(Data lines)
↓↓↓

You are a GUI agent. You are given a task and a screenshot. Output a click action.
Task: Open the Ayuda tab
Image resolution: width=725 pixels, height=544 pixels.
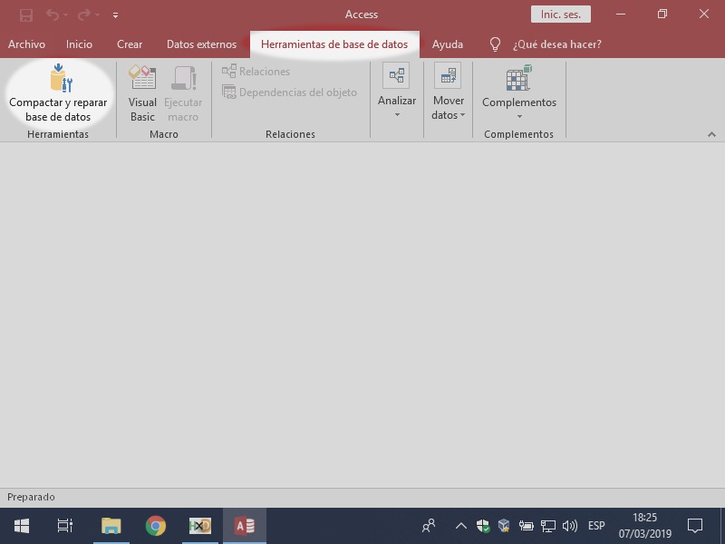pyautogui.click(x=447, y=44)
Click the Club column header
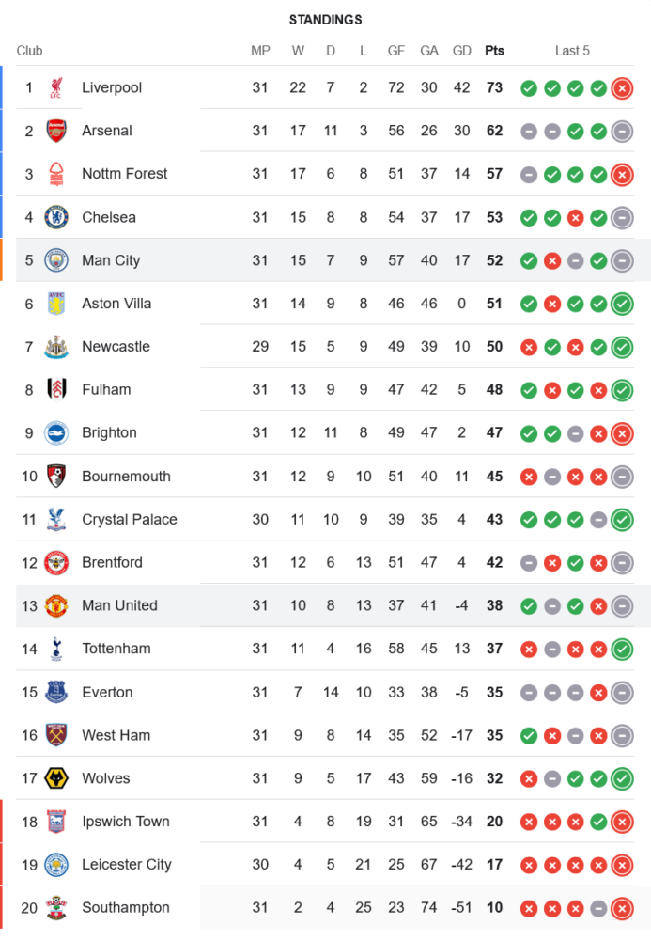Screen dimensions: 651x940 point(29,51)
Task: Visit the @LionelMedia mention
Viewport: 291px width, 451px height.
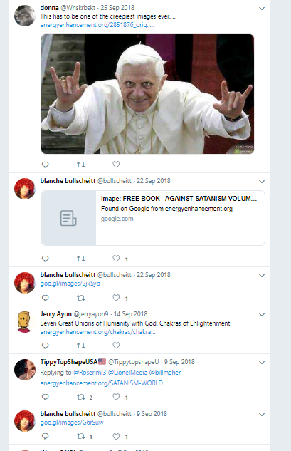Action: pyautogui.click(x=127, y=373)
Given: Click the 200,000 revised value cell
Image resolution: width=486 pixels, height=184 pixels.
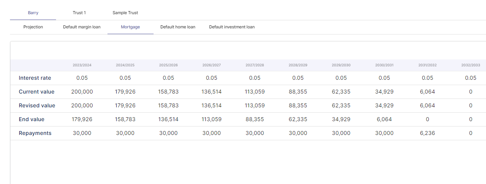Looking at the screenshot, I should [x=82, y=105].
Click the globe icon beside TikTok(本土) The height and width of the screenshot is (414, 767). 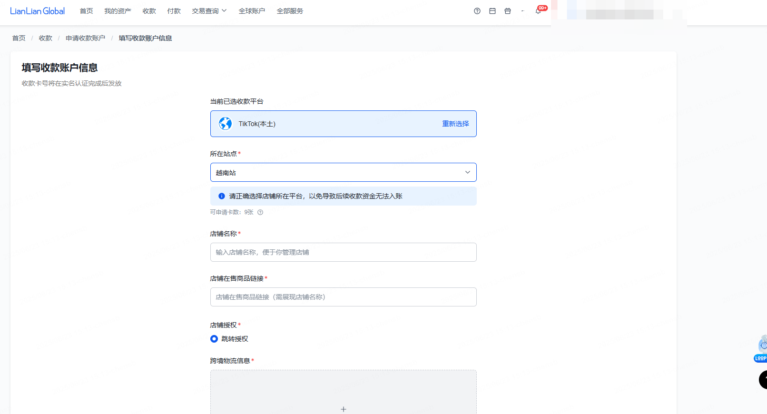[225, 124]
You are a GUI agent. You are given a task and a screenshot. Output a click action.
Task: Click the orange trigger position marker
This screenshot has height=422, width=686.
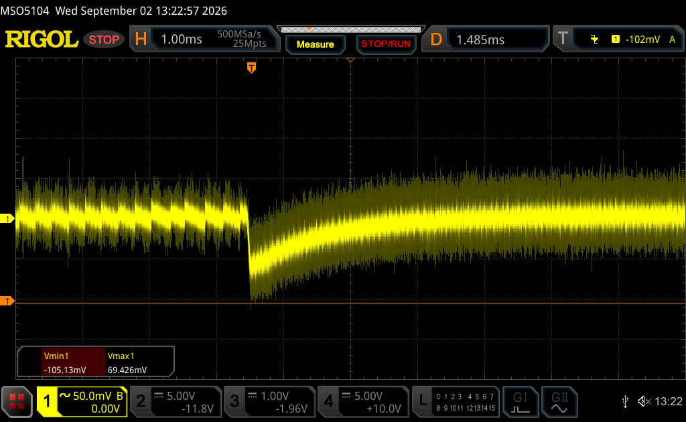click(251, 68)
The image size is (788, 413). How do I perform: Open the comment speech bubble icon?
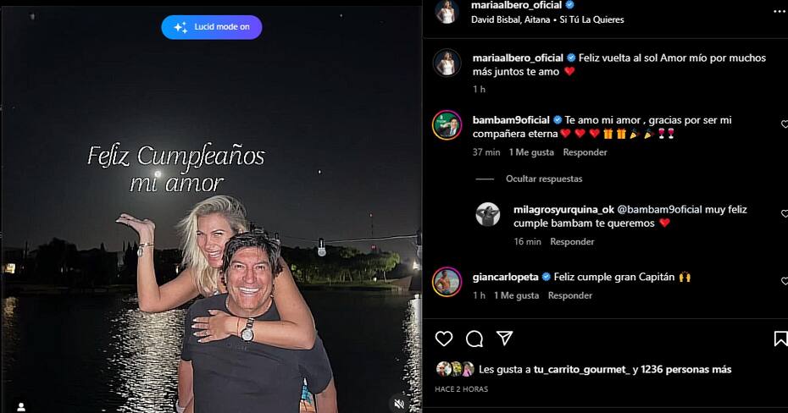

↑↑↑

§ **What is required**: Reproduce everything from the start of the data down to the line containing "Action: pyautogui.click(x=127, y=373)", keeping both ends and matching every word. Leave the pictures out.

§ **Written response**:
You are a GUI agent. You are given a task and a screenshot. Output a click action.
Task: Open the Ayuda tab
Image resolution: width=725 pixels, height=544 pixels.
pyautogui.click(x=447, y=44)
Click the Club column header
Screen dimensions: 651x940 point(29,51)
Task: Visit the @LionelMedia mention
Viewport: 291px width, 451px height.
Action: pyautogui.click(x=127, y=373)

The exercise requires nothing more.